━━━━━ DATA FOR PROCESSING ━━━━━

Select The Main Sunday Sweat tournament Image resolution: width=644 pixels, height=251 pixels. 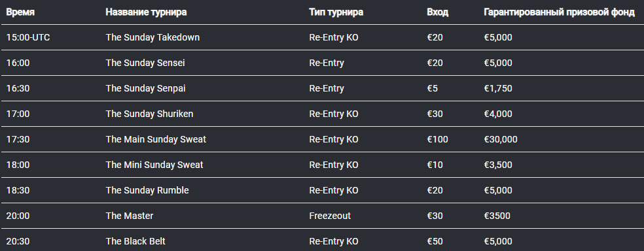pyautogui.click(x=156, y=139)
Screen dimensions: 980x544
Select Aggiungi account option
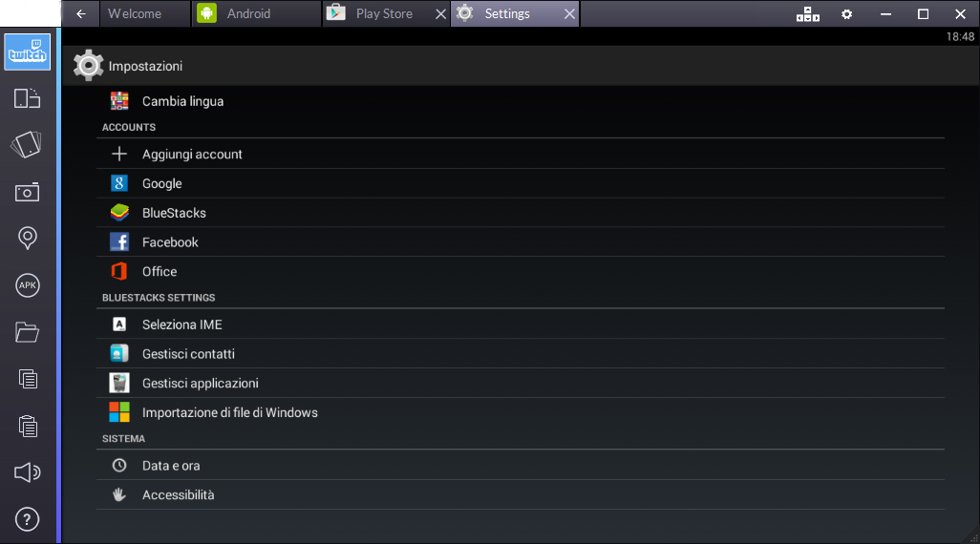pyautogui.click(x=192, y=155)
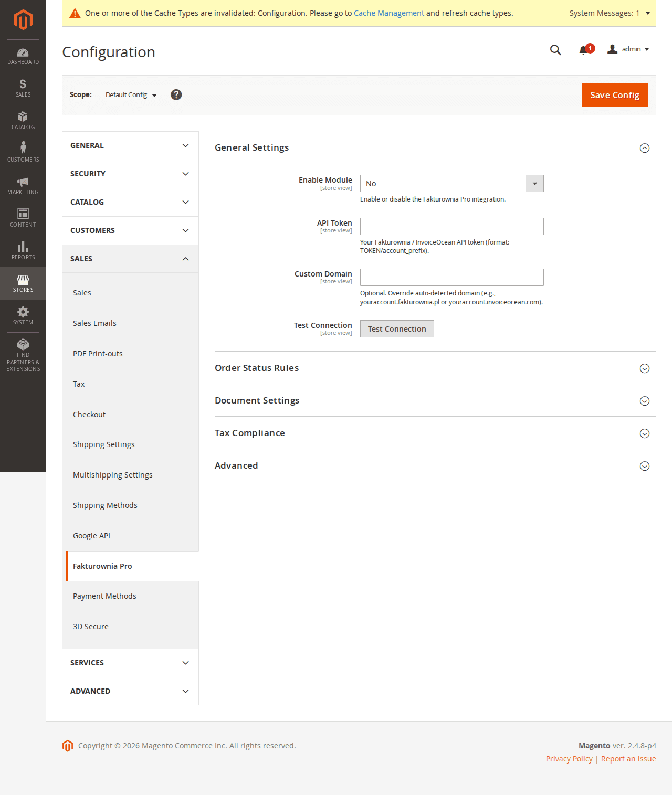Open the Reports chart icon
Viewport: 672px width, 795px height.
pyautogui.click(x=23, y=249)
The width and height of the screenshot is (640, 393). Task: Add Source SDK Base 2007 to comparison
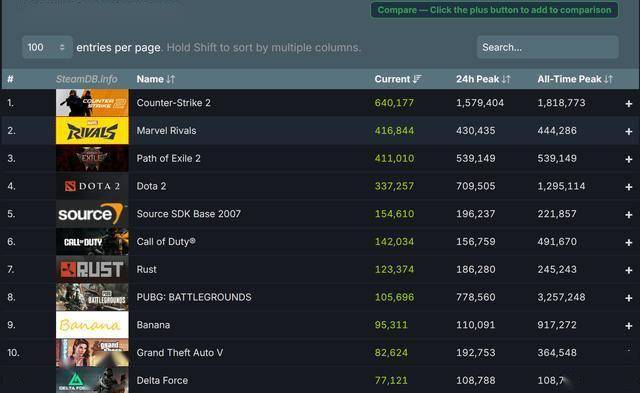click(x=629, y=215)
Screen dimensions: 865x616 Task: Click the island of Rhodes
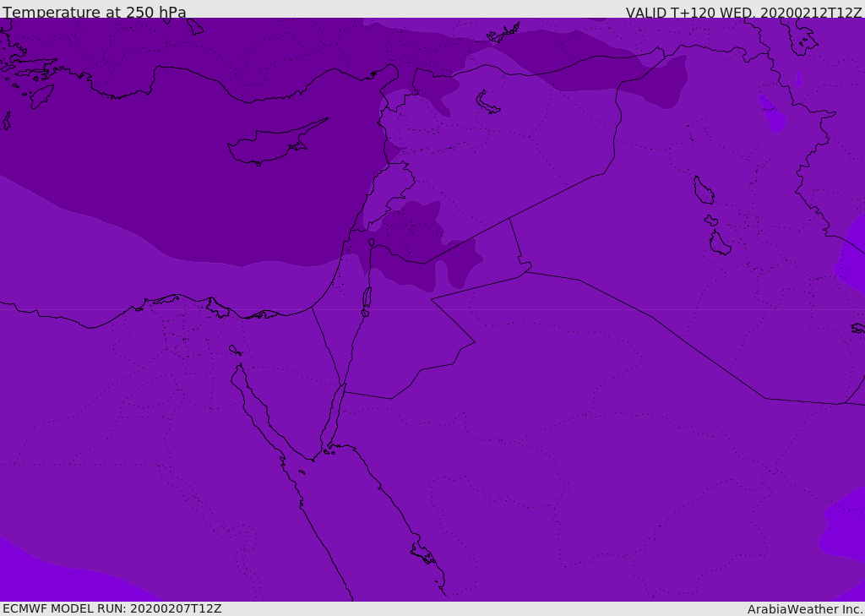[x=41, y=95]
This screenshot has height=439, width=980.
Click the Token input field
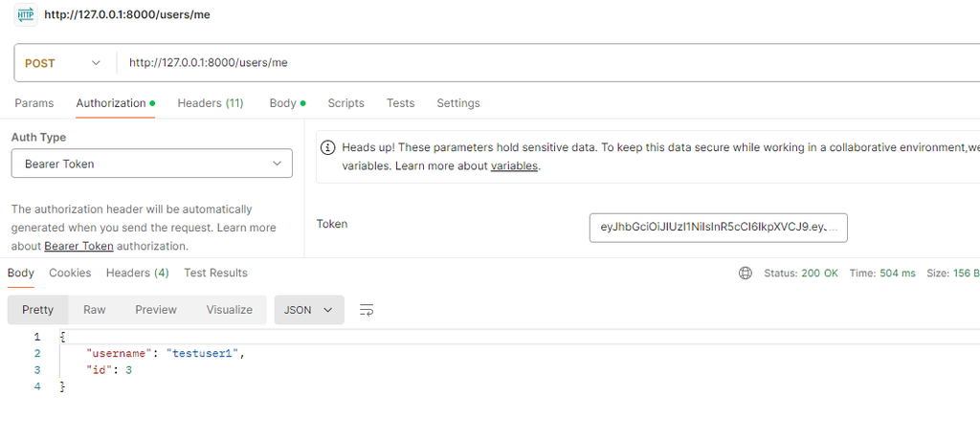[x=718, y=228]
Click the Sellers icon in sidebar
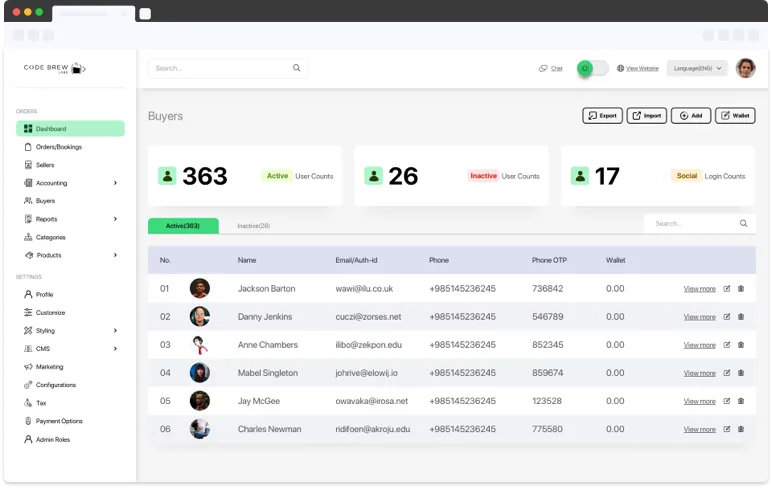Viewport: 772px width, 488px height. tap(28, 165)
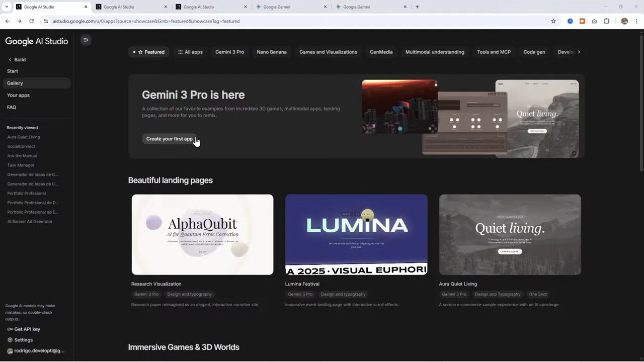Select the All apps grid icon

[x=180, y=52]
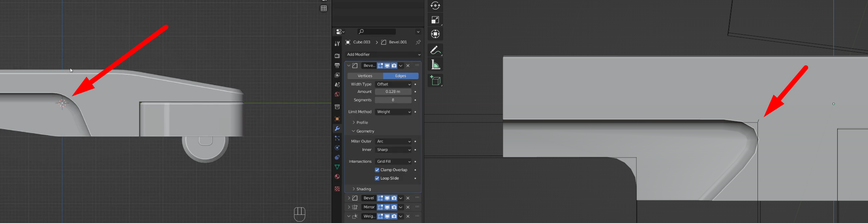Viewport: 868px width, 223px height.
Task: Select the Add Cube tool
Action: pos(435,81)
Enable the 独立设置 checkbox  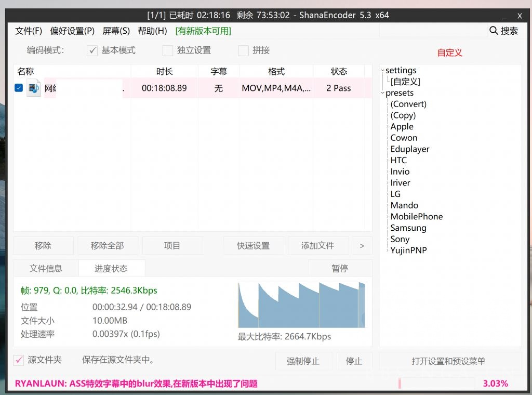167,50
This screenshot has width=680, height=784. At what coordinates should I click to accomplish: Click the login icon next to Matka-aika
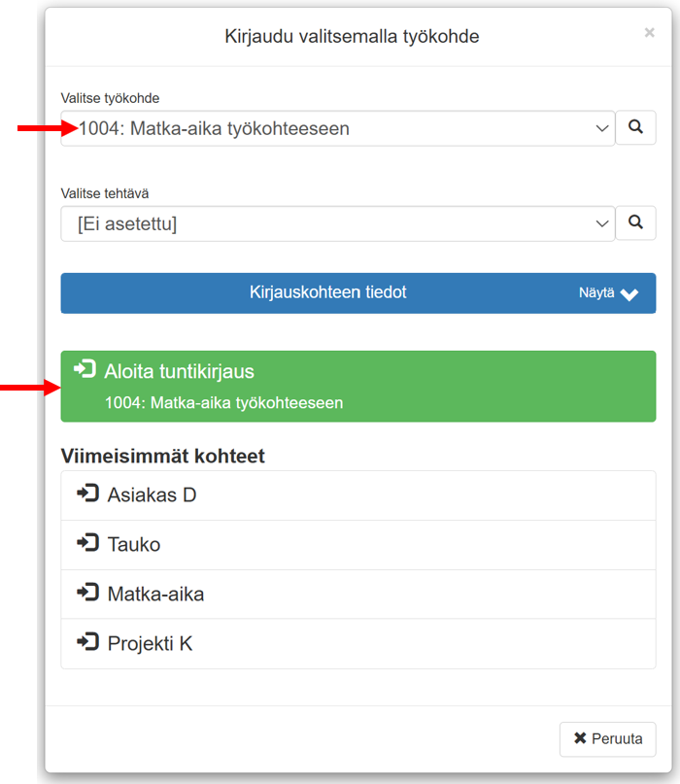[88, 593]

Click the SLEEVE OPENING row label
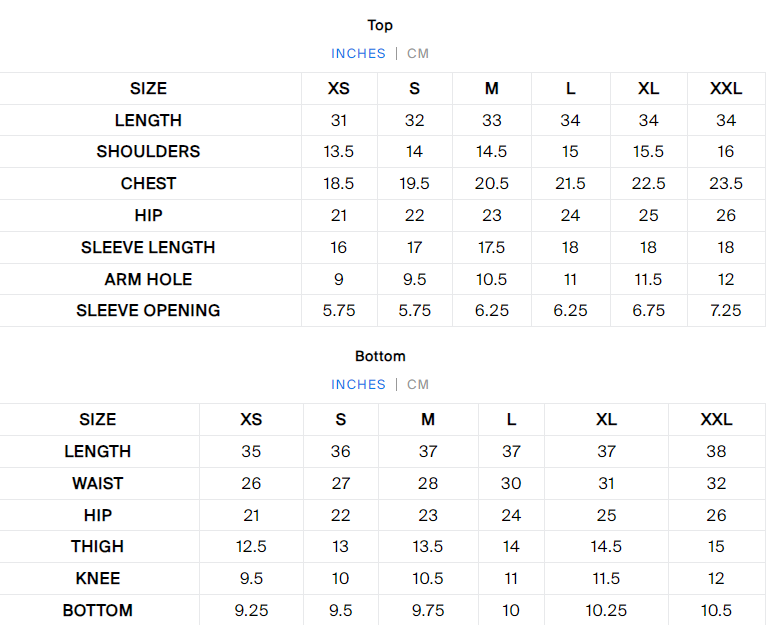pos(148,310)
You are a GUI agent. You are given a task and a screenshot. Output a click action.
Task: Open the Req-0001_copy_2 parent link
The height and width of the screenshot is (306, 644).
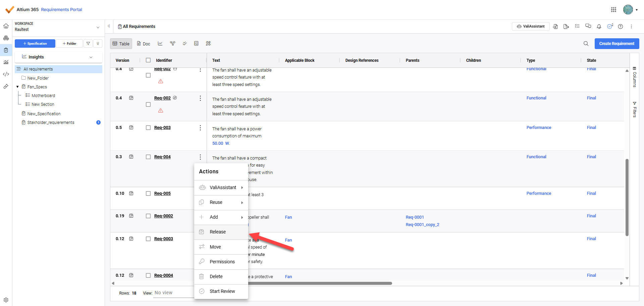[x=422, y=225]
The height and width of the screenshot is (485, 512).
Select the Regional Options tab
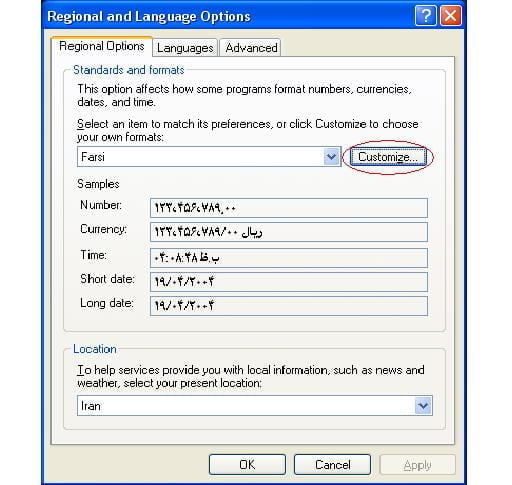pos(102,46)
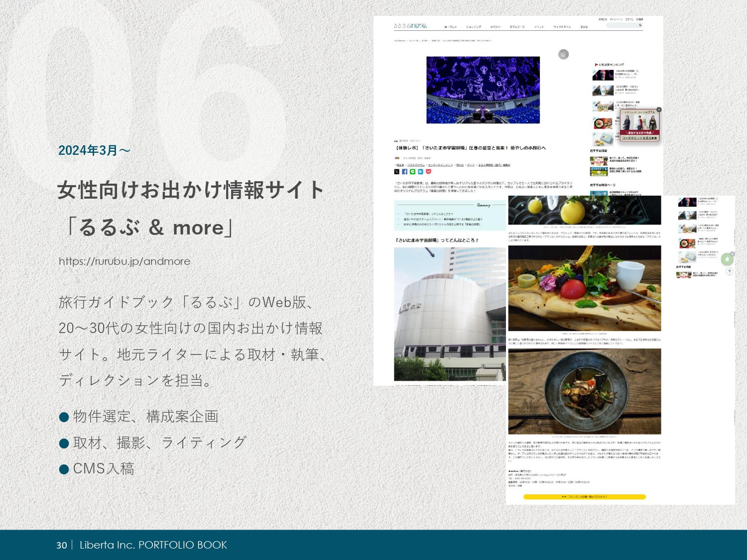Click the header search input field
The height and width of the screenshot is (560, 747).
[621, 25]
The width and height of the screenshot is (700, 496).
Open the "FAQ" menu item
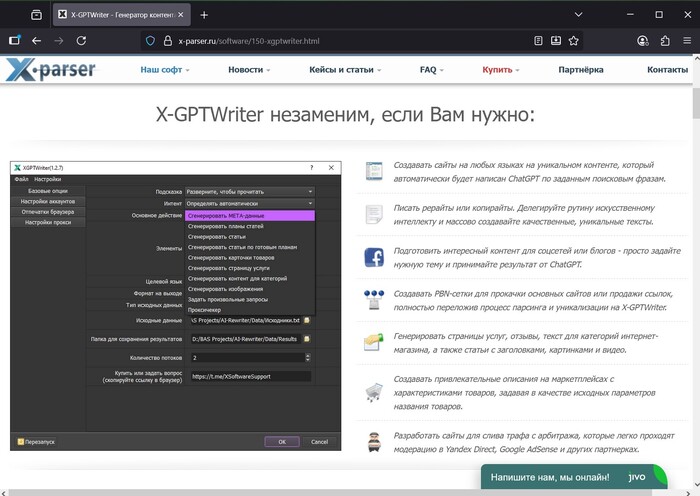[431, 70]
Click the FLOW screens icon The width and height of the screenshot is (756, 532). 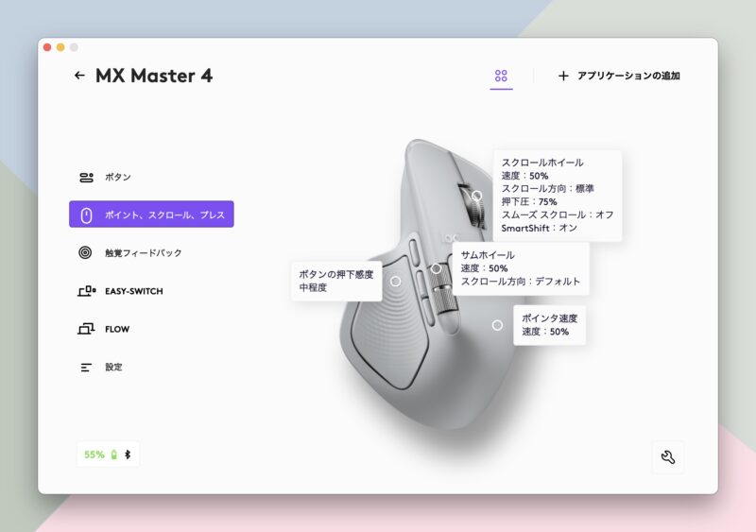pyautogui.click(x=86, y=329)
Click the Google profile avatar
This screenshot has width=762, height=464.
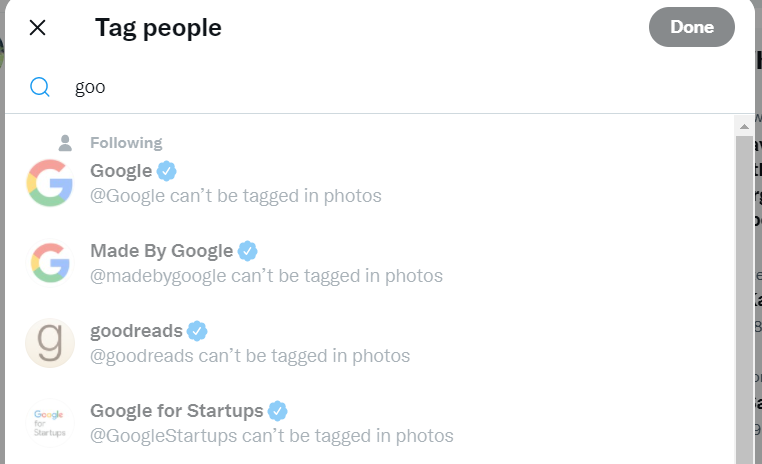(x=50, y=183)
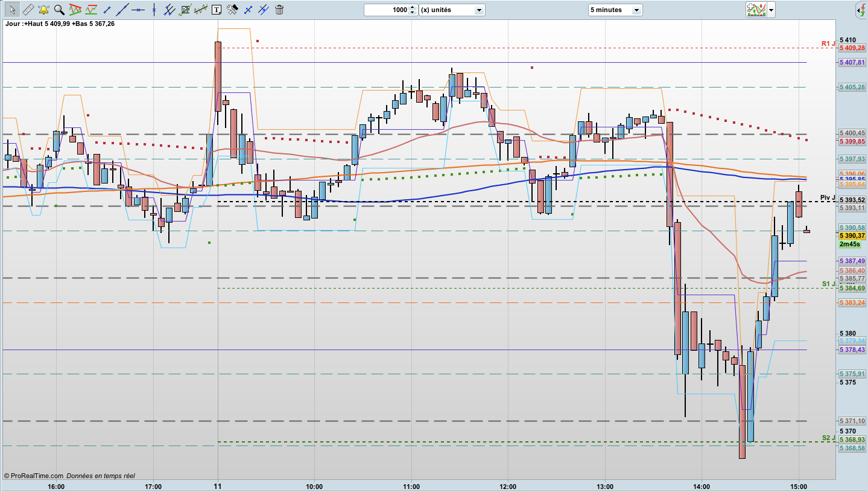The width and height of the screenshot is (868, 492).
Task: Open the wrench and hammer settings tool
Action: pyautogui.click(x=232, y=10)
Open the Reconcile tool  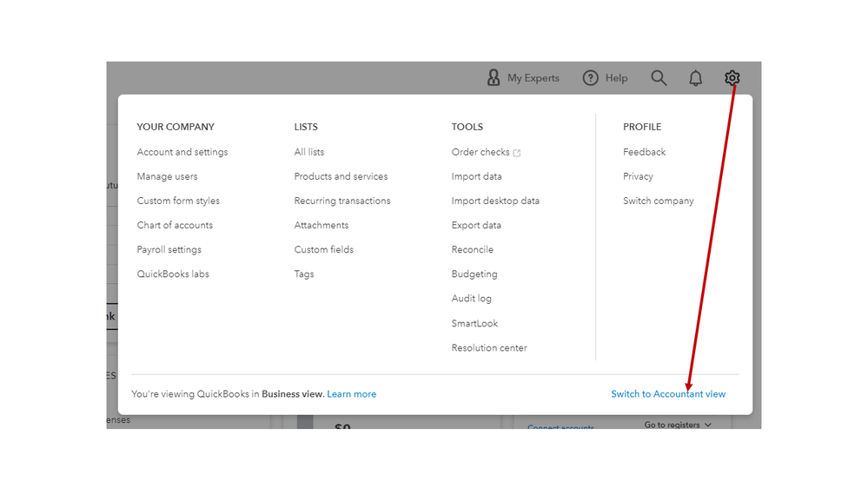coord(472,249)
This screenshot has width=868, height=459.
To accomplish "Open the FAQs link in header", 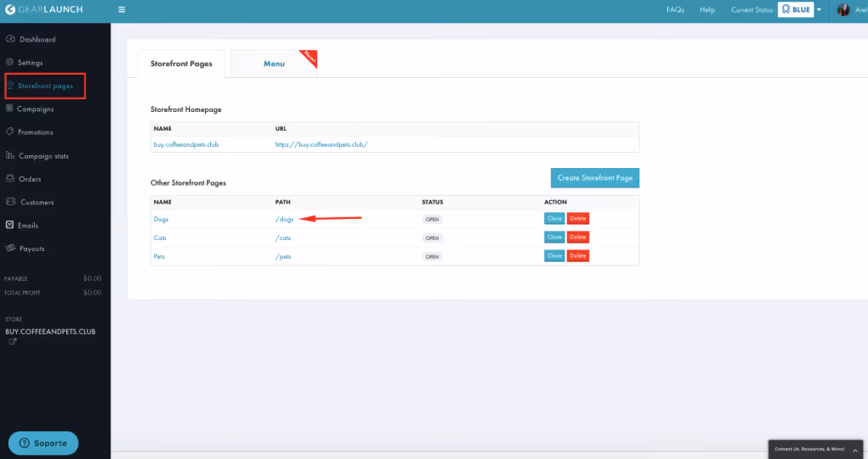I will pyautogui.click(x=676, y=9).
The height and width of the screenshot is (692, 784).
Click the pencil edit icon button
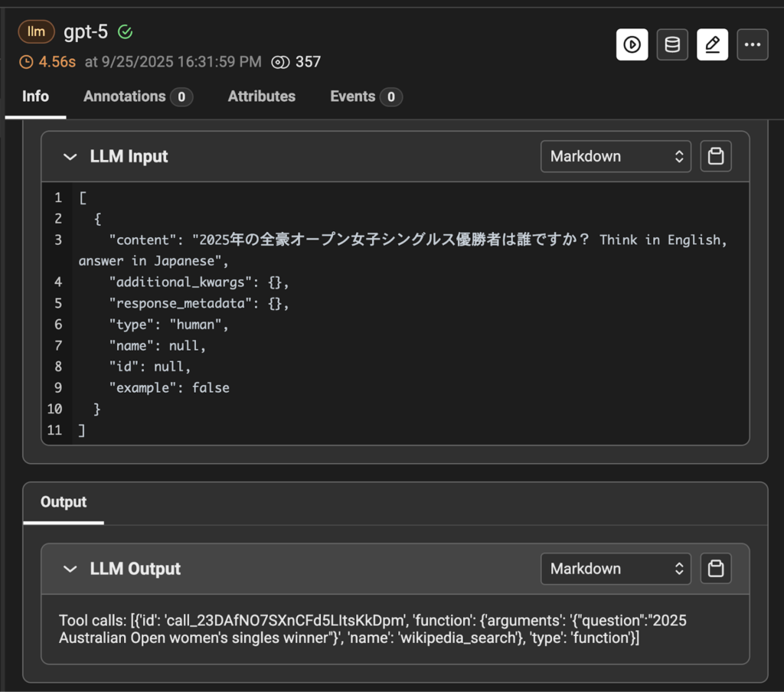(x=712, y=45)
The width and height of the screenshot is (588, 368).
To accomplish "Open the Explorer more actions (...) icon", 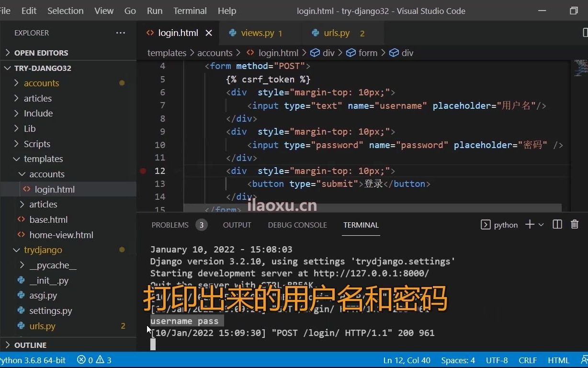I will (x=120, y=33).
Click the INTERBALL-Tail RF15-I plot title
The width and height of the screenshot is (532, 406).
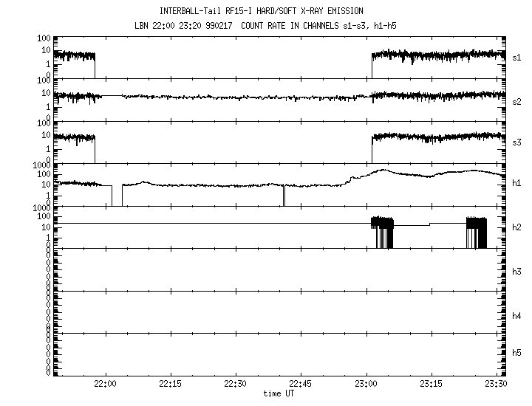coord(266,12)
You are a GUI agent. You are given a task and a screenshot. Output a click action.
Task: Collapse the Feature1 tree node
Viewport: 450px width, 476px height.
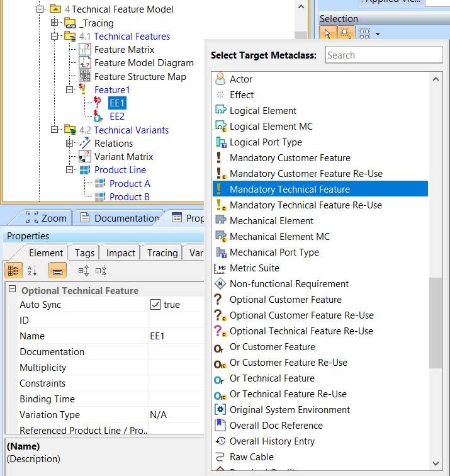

━━━━━

PROMPT: The lines from the one containing "Task: Collapse the Feature1 tree node" through the last line above are to be repeated exactly, and only those. Any pictures must be left out.

ANSWER TO THE EXERCISE:
Task: Collapse the Feature1 tree node
Viewport: 450px width, 476px height.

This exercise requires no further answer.